Start of Input material

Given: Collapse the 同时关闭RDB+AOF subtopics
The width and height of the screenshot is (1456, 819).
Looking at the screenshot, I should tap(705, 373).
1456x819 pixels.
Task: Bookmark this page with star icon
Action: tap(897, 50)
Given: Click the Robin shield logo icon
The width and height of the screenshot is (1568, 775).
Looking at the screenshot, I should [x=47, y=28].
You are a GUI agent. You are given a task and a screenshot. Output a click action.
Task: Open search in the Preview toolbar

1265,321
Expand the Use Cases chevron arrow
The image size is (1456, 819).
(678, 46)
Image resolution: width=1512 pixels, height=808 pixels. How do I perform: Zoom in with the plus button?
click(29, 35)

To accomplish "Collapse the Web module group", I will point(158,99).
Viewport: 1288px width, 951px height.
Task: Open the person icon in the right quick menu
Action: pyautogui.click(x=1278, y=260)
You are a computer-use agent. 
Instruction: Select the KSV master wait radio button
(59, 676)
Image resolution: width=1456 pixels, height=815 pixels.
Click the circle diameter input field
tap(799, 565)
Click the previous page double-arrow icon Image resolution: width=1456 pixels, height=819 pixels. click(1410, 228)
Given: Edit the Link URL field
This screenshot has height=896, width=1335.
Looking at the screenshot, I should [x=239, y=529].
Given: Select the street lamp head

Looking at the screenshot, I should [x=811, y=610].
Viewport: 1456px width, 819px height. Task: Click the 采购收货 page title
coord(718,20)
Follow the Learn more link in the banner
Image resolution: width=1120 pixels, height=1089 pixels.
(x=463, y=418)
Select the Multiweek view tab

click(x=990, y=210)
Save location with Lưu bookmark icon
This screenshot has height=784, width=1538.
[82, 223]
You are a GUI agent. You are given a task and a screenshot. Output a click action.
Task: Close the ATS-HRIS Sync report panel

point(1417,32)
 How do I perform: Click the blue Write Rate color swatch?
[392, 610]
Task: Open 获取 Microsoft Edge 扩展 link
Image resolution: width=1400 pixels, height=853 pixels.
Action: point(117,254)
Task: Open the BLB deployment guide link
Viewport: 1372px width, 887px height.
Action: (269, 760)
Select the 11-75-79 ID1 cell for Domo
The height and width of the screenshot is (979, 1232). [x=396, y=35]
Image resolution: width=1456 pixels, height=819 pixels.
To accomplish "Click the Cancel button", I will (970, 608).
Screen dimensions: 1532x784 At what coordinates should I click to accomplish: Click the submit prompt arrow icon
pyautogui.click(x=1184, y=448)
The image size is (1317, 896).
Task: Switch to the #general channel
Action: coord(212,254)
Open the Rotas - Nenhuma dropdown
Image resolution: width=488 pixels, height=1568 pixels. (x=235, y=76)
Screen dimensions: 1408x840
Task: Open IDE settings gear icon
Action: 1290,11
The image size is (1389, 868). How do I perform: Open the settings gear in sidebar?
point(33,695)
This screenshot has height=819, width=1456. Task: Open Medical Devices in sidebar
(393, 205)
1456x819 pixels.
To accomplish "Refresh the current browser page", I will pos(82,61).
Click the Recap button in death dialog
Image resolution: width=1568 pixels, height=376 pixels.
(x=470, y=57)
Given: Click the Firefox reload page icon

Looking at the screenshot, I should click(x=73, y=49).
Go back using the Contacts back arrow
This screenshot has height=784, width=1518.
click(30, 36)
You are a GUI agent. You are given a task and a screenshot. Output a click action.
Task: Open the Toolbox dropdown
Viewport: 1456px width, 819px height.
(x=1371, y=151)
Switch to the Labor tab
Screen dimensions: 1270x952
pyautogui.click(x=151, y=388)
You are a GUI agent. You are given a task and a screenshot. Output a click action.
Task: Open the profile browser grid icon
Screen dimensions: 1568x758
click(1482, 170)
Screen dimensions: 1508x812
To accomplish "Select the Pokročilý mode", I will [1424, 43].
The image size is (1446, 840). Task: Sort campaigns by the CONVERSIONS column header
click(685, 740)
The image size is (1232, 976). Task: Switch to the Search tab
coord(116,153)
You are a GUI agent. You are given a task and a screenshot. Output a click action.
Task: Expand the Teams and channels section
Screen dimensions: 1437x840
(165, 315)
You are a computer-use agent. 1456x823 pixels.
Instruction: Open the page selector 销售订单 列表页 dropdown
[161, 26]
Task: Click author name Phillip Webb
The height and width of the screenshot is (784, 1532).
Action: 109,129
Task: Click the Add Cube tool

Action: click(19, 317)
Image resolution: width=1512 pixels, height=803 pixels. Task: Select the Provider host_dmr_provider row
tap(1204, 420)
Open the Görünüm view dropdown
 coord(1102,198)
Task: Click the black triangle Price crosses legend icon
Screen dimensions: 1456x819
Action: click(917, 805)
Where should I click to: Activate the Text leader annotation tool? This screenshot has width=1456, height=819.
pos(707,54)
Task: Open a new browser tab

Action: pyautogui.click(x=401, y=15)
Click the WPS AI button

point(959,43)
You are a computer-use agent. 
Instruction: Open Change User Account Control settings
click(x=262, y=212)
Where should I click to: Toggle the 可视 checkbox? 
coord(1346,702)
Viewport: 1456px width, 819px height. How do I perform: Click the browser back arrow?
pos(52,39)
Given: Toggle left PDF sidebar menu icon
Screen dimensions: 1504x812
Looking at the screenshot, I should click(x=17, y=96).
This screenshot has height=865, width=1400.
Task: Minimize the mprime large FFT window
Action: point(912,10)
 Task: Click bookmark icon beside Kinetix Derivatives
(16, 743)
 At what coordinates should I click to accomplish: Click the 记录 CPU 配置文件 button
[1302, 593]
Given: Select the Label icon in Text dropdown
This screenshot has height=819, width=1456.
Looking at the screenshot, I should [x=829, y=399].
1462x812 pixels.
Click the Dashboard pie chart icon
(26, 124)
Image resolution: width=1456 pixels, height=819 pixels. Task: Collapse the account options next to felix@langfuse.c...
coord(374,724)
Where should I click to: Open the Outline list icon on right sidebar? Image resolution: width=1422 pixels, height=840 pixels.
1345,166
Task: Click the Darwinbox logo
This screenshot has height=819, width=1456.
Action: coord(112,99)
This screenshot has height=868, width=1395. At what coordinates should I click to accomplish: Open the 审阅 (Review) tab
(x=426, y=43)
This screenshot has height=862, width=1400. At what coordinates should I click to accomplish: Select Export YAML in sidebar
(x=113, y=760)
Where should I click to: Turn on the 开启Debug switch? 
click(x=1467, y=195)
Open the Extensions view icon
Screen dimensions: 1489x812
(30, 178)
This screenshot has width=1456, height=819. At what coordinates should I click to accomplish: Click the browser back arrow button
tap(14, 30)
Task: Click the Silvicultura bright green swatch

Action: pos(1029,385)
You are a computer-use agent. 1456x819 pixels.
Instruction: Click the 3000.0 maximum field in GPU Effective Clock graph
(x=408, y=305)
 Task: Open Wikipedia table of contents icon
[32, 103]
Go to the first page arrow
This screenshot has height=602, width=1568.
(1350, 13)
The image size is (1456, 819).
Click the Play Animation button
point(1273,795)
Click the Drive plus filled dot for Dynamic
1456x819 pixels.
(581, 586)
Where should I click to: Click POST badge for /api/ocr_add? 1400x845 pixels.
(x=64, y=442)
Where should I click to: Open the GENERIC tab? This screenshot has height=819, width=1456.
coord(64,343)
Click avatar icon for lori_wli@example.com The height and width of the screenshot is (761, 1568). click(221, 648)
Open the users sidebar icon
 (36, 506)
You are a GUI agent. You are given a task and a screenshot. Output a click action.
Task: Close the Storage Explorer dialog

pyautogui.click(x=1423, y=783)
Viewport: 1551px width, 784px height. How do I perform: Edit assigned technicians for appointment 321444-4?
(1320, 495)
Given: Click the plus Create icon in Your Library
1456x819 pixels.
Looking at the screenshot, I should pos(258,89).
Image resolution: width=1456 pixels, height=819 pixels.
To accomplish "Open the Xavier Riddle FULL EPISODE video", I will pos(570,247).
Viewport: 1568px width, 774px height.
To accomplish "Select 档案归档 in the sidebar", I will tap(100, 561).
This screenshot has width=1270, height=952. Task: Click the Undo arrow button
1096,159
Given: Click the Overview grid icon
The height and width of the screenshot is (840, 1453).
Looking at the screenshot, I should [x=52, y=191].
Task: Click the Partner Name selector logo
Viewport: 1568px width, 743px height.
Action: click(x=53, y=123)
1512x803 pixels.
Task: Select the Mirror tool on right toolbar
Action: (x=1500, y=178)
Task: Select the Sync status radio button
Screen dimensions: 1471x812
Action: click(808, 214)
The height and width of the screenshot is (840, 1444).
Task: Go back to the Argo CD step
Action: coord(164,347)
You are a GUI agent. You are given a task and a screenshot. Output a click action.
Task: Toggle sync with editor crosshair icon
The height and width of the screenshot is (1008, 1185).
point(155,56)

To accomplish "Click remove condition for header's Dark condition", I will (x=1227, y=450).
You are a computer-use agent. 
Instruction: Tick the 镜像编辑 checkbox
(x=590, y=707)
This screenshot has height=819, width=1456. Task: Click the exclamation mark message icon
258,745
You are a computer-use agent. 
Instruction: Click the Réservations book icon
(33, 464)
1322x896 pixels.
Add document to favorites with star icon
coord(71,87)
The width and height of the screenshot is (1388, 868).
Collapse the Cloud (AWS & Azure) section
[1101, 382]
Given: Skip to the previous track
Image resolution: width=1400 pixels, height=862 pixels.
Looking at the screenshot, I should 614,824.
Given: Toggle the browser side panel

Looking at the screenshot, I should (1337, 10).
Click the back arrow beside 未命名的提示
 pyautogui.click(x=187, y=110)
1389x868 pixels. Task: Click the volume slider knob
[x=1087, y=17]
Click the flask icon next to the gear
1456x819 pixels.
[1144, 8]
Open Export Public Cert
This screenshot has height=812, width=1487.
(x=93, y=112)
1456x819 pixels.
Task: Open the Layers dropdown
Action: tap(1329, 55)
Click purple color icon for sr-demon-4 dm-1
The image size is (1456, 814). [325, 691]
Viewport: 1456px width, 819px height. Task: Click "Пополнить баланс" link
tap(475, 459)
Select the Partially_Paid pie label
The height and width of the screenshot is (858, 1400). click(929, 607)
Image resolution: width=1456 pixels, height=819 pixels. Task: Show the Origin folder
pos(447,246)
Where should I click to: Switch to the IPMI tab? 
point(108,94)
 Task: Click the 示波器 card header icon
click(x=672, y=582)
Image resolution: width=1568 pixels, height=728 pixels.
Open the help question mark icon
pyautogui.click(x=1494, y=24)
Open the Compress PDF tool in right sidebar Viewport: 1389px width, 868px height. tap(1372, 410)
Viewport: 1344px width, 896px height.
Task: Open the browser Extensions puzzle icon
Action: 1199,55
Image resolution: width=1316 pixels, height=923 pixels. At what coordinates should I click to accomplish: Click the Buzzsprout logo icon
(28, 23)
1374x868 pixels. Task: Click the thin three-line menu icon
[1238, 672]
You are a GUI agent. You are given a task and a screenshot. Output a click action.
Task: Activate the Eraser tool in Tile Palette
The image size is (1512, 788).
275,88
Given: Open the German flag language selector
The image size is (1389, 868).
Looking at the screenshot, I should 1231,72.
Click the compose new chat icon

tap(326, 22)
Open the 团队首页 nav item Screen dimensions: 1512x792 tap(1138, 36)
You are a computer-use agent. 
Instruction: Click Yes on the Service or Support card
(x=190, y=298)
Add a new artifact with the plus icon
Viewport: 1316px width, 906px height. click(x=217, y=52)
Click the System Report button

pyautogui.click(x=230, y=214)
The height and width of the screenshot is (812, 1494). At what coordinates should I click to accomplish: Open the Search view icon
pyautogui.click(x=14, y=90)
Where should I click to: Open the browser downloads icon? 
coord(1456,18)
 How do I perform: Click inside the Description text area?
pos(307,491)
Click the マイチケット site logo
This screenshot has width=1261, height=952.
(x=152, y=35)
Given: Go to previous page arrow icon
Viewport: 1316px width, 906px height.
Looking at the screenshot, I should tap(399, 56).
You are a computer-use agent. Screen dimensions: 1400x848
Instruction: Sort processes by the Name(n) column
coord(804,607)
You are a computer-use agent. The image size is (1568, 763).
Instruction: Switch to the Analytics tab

End of Input material

• **Goal of the exercise**: Working from the entries above, find every line in which the word "previous" occurs and copy it.

• **Your response**:
Click the previous page double-arrow icon Image resolution: width=1456 pixels, height=819 pixels. click(1410, 228)
Given: Skip to the previous track
Given: Go to previous page arrow icon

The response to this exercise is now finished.